Start of Supplied data
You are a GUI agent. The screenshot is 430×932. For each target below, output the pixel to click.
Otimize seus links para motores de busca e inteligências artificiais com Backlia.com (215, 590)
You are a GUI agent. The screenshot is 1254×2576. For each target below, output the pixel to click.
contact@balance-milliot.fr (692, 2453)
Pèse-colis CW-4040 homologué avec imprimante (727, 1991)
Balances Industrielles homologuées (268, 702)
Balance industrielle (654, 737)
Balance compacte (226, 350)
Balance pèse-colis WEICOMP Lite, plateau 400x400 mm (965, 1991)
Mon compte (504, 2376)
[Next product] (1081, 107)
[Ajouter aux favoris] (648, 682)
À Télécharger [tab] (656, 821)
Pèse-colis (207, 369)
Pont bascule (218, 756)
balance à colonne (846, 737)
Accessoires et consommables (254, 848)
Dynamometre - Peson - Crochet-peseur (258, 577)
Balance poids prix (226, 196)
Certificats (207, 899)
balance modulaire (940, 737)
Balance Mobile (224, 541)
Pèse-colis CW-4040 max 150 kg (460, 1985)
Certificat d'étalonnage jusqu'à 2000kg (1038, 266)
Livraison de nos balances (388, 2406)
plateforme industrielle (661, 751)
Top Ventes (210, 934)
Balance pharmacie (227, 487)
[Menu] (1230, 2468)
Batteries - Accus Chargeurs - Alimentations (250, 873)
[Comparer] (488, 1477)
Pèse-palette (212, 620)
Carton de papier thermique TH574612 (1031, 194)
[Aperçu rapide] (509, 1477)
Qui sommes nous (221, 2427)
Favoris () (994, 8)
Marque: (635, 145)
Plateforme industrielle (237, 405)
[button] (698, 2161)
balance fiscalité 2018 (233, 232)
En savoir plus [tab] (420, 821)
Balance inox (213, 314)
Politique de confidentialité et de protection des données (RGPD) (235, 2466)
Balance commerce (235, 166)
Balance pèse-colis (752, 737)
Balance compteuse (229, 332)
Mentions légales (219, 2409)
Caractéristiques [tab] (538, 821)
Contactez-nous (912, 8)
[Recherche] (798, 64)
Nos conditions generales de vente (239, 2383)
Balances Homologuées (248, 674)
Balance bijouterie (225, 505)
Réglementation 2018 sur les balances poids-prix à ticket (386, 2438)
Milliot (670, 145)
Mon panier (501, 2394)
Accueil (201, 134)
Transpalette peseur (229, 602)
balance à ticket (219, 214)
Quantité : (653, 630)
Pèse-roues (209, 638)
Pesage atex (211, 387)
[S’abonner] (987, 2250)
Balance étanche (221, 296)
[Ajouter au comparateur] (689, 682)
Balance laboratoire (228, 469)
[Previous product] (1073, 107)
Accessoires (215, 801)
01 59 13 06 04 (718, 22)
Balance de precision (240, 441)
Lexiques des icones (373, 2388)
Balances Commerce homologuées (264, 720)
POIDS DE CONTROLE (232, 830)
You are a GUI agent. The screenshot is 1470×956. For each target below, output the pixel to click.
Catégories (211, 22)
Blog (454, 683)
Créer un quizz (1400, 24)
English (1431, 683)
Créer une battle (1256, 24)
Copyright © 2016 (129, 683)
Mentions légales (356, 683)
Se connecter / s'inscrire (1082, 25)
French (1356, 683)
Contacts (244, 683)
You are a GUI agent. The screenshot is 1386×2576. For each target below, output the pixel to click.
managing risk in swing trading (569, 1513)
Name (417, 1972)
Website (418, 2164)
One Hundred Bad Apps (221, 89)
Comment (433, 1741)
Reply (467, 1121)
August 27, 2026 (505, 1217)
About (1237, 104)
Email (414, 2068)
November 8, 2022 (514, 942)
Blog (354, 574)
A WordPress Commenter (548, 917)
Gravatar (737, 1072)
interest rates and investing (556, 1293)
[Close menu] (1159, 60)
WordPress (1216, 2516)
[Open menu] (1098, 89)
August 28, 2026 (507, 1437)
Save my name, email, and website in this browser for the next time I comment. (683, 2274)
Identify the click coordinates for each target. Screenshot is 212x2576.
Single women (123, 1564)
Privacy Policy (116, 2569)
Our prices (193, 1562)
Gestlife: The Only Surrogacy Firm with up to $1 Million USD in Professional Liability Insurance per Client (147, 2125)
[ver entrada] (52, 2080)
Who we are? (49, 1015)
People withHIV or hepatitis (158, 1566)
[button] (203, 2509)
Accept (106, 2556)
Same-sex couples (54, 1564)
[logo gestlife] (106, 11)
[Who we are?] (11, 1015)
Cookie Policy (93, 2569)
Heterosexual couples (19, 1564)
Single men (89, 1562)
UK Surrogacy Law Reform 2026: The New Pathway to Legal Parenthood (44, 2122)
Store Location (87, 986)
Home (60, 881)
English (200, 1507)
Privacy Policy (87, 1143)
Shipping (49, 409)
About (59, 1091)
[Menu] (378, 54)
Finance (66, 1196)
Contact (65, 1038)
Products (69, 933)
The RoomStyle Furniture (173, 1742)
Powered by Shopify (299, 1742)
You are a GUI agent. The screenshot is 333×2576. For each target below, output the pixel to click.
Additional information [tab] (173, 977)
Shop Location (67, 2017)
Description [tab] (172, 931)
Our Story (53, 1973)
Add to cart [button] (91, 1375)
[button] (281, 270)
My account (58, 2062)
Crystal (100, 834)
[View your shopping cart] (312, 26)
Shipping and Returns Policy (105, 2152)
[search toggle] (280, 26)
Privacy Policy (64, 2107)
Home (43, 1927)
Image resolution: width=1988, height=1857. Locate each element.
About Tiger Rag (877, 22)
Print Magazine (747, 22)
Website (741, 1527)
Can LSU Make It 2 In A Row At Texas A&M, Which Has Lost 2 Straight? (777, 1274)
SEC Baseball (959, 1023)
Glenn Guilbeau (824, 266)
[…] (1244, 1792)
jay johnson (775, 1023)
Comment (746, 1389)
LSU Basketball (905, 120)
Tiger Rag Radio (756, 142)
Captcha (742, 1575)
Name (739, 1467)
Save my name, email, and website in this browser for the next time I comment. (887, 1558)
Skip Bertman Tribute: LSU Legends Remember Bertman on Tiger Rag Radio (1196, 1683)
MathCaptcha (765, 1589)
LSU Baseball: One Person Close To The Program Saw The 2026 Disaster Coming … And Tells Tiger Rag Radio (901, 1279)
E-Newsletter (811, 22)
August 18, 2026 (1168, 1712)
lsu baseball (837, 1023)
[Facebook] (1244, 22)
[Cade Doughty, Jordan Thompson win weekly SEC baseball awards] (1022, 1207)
End of Supplied data
* _Action item_
The lines above may hold the string "peseur". Say how many do, and give only that number.

* _Problem solution_
2